By Wednesday, nearly half of the chairs had been installed on the first floor of Weill Hall, named after Joan and Sandy Weill, philanthropists who donated $12 million in March for the completion of the center.

The long-awaited chairs, which were ordered more than a year ago, mark a tipping point toward completion of the $120 million center, which has been plagued by delays and rising costs since fundraising began in 1997 with a $10 million donation from philanthropists Don and Maureen Green.

"The delay was actually a good thing," said Christopher Dinno, SSU's senior director for facilities management and capital planning, design and construction. "I was able to bring in consultants who really understood the chairs."

The concert hall is modeled after Ozawa Hall at Tanglewood in Lenox, Mass.

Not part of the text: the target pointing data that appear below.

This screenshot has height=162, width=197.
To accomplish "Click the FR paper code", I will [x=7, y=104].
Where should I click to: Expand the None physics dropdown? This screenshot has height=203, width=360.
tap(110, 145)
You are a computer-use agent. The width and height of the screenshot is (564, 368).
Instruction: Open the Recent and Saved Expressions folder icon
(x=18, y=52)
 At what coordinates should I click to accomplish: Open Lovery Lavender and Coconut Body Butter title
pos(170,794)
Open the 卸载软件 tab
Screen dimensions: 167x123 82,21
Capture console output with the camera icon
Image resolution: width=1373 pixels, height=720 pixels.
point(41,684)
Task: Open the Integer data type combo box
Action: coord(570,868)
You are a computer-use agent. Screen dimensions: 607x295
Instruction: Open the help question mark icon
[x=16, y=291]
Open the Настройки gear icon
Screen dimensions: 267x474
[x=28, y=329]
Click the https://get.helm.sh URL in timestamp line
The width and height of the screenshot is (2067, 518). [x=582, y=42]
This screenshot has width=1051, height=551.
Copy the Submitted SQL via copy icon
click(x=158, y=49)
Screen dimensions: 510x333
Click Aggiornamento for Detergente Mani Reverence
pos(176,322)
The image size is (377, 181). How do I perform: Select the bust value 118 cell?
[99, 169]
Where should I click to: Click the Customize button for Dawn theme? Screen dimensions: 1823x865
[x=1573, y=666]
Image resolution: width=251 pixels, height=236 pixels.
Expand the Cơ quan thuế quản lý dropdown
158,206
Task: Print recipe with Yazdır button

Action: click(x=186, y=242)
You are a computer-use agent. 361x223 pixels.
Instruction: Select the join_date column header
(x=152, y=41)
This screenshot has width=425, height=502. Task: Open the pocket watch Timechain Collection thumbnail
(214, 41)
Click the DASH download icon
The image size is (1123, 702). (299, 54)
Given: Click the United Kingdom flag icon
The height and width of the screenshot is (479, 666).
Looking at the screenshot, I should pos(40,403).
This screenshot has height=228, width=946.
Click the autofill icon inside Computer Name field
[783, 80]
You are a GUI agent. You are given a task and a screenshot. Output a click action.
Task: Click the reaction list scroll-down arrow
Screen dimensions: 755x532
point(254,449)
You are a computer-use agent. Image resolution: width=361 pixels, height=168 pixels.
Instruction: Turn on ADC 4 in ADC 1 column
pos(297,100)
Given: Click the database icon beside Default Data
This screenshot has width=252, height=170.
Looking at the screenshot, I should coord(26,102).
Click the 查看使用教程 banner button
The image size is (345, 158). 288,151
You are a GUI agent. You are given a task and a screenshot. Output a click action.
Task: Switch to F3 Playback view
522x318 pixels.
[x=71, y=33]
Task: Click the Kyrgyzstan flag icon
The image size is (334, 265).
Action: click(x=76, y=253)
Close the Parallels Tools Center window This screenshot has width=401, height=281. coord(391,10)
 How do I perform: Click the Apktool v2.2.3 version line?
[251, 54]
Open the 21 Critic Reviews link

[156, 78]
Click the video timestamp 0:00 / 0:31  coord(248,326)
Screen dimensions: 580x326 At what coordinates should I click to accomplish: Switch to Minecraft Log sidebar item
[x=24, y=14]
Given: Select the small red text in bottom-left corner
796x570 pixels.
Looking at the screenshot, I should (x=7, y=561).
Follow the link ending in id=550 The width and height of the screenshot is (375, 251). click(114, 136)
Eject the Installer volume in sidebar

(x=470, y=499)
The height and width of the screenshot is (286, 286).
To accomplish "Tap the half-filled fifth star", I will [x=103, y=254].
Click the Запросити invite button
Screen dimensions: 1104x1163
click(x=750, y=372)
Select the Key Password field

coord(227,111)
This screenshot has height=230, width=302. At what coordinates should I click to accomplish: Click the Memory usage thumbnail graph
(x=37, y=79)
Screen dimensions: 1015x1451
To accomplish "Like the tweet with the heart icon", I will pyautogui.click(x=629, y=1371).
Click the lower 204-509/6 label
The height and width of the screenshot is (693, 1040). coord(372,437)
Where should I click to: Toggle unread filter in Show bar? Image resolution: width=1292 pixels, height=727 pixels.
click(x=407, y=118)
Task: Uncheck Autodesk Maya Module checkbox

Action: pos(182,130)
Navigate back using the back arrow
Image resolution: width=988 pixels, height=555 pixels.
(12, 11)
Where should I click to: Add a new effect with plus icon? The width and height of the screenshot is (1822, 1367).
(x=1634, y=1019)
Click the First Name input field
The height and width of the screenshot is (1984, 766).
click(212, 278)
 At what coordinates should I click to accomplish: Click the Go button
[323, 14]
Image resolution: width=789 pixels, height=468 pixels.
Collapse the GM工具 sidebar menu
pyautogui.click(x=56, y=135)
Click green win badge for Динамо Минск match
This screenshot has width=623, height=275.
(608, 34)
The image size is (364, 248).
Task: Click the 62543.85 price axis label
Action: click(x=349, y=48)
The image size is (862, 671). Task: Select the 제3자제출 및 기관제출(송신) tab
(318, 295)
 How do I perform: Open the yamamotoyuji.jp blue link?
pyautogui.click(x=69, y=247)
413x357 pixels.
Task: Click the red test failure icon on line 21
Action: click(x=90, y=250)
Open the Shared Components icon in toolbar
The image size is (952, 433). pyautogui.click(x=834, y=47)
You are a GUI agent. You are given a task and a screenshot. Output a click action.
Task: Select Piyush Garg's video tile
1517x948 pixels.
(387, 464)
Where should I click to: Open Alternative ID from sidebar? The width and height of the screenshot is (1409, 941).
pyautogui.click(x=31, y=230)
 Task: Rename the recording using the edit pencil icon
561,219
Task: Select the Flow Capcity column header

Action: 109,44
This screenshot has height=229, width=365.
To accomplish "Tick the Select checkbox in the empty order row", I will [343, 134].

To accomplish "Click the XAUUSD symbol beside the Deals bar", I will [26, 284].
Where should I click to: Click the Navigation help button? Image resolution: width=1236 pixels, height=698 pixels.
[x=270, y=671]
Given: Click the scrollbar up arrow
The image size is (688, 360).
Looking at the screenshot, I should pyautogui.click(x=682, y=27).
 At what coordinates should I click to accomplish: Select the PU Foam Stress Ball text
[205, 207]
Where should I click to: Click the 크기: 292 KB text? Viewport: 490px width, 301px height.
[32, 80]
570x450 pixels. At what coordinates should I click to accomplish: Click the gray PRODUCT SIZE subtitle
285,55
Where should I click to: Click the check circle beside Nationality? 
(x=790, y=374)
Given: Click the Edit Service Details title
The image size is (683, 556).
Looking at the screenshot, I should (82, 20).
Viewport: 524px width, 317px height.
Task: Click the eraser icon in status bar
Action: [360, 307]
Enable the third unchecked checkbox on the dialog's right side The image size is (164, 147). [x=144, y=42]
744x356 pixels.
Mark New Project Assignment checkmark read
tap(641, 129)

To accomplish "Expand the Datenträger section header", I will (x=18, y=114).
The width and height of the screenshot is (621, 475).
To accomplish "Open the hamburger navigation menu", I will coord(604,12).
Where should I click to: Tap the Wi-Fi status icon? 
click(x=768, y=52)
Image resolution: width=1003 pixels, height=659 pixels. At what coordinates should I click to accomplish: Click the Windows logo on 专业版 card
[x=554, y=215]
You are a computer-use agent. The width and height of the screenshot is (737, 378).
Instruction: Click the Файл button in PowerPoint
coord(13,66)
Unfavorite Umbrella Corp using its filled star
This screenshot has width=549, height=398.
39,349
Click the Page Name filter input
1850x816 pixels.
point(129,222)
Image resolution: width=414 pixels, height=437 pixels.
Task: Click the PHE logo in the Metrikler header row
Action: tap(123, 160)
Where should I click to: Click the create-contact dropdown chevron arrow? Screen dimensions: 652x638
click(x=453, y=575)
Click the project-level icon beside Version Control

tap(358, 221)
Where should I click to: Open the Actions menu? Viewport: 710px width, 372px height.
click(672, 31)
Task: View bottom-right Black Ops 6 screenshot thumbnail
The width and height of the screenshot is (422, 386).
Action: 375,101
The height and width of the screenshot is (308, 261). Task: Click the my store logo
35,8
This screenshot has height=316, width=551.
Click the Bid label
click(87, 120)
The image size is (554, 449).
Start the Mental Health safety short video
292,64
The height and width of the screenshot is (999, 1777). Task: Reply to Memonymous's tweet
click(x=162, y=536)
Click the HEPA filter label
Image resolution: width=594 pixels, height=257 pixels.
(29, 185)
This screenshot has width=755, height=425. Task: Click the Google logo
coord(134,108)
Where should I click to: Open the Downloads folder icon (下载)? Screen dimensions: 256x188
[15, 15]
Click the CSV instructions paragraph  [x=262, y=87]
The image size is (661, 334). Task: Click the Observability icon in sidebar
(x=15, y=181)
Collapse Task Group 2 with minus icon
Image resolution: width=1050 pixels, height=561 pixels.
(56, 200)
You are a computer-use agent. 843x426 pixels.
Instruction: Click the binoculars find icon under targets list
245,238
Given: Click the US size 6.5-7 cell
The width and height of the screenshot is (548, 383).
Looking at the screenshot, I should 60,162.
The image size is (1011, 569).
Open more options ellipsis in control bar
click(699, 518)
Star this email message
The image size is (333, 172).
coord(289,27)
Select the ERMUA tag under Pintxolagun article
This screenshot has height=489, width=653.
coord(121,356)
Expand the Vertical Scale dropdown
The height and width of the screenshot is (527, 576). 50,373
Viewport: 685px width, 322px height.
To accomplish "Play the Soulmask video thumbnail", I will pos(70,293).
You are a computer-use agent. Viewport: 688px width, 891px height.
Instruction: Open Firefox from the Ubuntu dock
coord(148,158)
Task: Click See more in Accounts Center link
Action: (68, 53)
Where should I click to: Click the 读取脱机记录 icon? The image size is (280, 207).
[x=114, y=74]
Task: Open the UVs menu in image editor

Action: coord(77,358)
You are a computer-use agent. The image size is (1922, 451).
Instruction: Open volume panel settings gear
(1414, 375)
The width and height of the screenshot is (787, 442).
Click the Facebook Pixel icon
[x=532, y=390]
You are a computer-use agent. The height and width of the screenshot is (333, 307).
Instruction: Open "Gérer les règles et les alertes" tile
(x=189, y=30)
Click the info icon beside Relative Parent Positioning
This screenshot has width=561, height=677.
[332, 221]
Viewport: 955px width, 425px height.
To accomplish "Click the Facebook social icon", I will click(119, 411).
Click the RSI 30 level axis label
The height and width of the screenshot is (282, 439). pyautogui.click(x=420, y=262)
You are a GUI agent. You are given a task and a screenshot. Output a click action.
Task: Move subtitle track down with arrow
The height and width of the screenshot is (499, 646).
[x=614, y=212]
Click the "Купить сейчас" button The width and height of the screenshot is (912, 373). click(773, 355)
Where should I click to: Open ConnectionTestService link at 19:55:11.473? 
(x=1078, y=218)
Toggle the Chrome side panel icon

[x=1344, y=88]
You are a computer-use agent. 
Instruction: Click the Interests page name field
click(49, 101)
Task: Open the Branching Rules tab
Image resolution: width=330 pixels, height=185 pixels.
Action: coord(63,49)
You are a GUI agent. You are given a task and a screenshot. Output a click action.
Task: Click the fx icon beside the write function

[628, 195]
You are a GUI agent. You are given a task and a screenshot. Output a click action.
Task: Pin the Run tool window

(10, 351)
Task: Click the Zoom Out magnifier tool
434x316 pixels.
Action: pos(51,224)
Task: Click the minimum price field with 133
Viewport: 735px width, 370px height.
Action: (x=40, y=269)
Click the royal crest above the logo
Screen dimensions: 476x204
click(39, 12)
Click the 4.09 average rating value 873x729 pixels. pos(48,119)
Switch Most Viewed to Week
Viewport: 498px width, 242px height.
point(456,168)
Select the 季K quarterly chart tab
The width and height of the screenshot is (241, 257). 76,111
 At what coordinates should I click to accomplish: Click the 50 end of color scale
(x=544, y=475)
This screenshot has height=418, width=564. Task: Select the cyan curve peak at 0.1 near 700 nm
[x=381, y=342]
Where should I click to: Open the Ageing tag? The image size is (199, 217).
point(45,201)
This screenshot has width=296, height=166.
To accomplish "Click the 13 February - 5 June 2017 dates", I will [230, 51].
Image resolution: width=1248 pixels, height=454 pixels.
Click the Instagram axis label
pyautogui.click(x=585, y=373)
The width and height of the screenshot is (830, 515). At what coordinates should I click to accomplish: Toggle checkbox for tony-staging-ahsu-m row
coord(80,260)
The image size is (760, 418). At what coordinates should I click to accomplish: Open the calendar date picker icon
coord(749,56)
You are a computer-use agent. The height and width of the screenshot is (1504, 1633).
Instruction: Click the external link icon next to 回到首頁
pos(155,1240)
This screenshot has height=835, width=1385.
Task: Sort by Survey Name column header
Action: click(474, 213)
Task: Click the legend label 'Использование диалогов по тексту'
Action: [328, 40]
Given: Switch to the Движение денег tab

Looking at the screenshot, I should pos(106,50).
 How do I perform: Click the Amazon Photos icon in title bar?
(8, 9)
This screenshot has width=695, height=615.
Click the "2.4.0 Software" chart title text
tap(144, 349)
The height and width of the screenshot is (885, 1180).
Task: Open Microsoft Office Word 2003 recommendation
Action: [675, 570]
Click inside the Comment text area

The care given to the chairs is the latest manifestation of what supporters have said will be one of the world's finest performing arts venues when it opens in the fall of next year.

The custom, wood chairs - made of European steamed beech with built-in, burgundy cushions — are expected to be completely installed by the end of August, Dinno said.

Theatre Solutions of Philadelphia, which specializes in fixed seating, was the main contractor. The 200-year-old Fancher Chair Co. of Jamestown. N.Y. fabricated the chairs, which are put together with wood mortise and tenon joints.

The university secured $2.5 million in early 2010 for the chairs — plus the theatrical lighting and audio system — from California State University educational bond monies, Dinno said.

The chairs are built in eight different styles, some singly, others in sets of two or three. The styles include a slanted chair for the raked ground floor, illuminated chairs for the aisles and high chairs for the second-row balcony.

The built-in cushions offer three layers of foam of different densities, Dinno said. For lumbar support, the slatted, wooden backs of the chairs are curved both horizontally and vertically.

"The seat cushions alone went through two tests of eight different styles, or 16 total tests," Dinno said. "We have a seat that's going to last, from an aesthetic and a comfort point of view."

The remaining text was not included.